What happened

Shares of energy stocks were falling broadly today. Even diversified blue chip names such as Chevron (CVX 0.57%) initially fell 2.4% in early trading before recovering to just a 0.7% decline as of 12:35 p.m. EDT. However, smaller-cap names that depend on the growth of the industry as well as the capital markets, such as rig equipment provider Transocean (RIG 2.24%) and early-stage natural gas and LNG play Tellurian (TELL -5.47%), were down much more significantly; they retreated in the high single digits this morning before slightly recovering to a 7.5% and 6% decline, respectively.

While the energy sector had been a big winner this year, it's hard for any commodity to withstand a severe global recession. And if you're a company that needs financing, good luck getting a reasonable interest rate today.

So what

While the world has mostly been fearing a supply crunch this year, high inflation is now spurring central banks around the globe to tighten monetary policy at a very rapid rate. That's causing lots of concern that the speed of interest rate hikes will lead to recession, higher unemployment, and lower oil and gas demand.
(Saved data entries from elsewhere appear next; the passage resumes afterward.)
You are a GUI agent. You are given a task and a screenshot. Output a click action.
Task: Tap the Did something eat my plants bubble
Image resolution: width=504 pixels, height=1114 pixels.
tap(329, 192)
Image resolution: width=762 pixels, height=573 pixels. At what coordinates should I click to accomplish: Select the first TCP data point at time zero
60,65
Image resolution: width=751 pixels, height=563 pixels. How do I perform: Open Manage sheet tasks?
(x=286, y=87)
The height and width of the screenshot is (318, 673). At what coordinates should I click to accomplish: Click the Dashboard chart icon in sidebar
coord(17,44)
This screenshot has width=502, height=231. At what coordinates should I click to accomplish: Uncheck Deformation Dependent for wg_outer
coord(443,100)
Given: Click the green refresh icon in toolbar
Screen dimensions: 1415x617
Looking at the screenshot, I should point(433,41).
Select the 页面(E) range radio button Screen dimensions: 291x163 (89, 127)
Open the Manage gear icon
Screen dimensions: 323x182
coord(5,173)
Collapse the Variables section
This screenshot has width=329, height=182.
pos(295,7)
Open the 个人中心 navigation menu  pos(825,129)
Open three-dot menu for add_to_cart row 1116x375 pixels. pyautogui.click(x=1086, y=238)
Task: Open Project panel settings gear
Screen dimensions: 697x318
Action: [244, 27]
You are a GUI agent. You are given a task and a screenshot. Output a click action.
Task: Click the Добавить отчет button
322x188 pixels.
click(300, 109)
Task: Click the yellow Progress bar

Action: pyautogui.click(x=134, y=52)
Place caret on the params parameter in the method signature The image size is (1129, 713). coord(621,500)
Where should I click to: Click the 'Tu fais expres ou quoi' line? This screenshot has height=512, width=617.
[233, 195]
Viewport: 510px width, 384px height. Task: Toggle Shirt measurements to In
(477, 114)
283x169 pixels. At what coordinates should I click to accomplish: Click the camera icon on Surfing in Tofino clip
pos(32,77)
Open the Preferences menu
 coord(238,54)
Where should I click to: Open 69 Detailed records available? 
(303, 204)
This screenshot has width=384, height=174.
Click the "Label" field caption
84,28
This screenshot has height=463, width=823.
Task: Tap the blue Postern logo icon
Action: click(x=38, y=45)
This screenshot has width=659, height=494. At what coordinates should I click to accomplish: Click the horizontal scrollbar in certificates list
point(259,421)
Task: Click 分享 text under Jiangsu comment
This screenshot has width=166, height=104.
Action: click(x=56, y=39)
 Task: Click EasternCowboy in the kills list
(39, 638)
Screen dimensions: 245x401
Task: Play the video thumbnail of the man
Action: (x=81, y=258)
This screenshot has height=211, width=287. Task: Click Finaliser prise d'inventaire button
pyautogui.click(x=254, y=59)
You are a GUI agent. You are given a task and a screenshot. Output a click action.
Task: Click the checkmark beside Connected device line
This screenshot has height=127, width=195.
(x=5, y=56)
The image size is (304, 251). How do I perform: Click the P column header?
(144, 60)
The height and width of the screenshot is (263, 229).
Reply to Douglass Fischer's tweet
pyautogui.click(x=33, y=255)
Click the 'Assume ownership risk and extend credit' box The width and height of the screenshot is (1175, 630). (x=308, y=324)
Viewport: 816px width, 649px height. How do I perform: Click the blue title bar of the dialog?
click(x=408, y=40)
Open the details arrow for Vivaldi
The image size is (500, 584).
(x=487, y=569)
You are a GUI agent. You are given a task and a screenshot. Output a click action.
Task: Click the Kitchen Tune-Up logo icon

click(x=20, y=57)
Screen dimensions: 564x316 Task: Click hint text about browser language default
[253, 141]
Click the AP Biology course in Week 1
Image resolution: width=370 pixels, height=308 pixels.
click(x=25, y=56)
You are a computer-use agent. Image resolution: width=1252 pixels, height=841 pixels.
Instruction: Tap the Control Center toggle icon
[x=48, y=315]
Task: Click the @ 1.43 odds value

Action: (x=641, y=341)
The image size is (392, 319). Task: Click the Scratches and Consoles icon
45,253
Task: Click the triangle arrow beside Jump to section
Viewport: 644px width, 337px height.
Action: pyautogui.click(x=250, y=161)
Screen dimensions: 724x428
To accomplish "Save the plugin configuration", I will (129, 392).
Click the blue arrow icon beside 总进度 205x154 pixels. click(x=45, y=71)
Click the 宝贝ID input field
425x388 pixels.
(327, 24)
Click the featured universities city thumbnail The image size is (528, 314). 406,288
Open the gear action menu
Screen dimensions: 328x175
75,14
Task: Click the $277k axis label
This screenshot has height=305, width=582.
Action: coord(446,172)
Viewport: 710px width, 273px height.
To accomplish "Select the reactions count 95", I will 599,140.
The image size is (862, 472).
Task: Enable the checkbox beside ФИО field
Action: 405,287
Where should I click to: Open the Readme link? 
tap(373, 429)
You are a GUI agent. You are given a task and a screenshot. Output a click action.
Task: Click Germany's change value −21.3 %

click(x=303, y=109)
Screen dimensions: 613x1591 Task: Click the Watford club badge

Oil prices weren't moving all that much, sitting at around $82 per barrel today, but natural gas prices, which had really been the big story of 2022, are down nearly 3% today and down by nearly a third since hitting yearly highs in mid-August. Furthermore, global commodities are priced in dollars, and a strong dollar will lower the price of oil and gas, all else being equal.

Today, the U.S. reported declining unemployment claims and revised upward second-quarter inflation data, showing a very strong -- and perhaps overheated -- economy. That stands in contrast with the rest of the world, as China's property bubble is bursting, the U.K.'s fiscal policy has led to a currency crisis, and Europe seems likely headed to a recession. The divergence is leading to a weakening of foreign currencies against the dollar at a historic pace.

The uncertainty has definitely hurt riskier oil and gas plays that depend on industry growth and are unprofitable at the moment. This is because spiking interest rates are also increasing debt costs, which threaten to put certain companies' businesses in jeopardy.

In fact, spiraling debt costs have already cost Tellurian dearly in just the past week. The company, which is aiming to build its Driftwood LNG plant, recently had to back out of a $1 billion debt sale it needed to continue funding the plant, as interest rate concerns caused buyers to demand a higher rate than Tellurian management would accept. While LNG is a hot commodity right now, Driftwood will also cost some $13 billion to build.

Unfortunately, the cancellation spurred Shell (SHEL 0.53%) to back out of its long-term agreement with Tellurian in response. Prior to the cancellation, Shell had agreed to purchase 3 million tonnes of LNG per year for 10 years when Driftwood became operational.

Transocean is falling today as well. Although the company reported modest operating income last quarter, it was still unprofitable on a net basis due to its high interest costs on its large debt load. In spite of some optimistic news, including the inking of a new contract for its Transocean Norge semisubmersible rig last week, the company's balance sheet certainly puts a lot of risk on the stock.

In fact, the company had to undergo a fairly dilutive refinancing earlier this month in order to retire some of its high-interest debt. That was actually a fairly smart move given the rapid rise in interest rates since then, but the company is still in a difficult situation. Oil companies are becoming more judicious with their capital expenditures even amid higher prices, so it might take another oil price surge for Transocean to move higher again.

Now what

There's a lot of global uncertainty right now, so it's no surprise to see investors moving to less risky stocks such as Chevron instead of unprofitable companies in industry niches, like Transocean and Tellurian. While Transocean and Tellurian have much more upside should the global economy stabilize and oil and natural gas demand follow, there is also a chance of bankruptcy or further dilution if things turn south.

Given all of the cross-currents out there, investors might want to stick with the defensive Warren Buffett-mirroring play of Chevron and other diversified majors in their oil and gas stock allocations for now.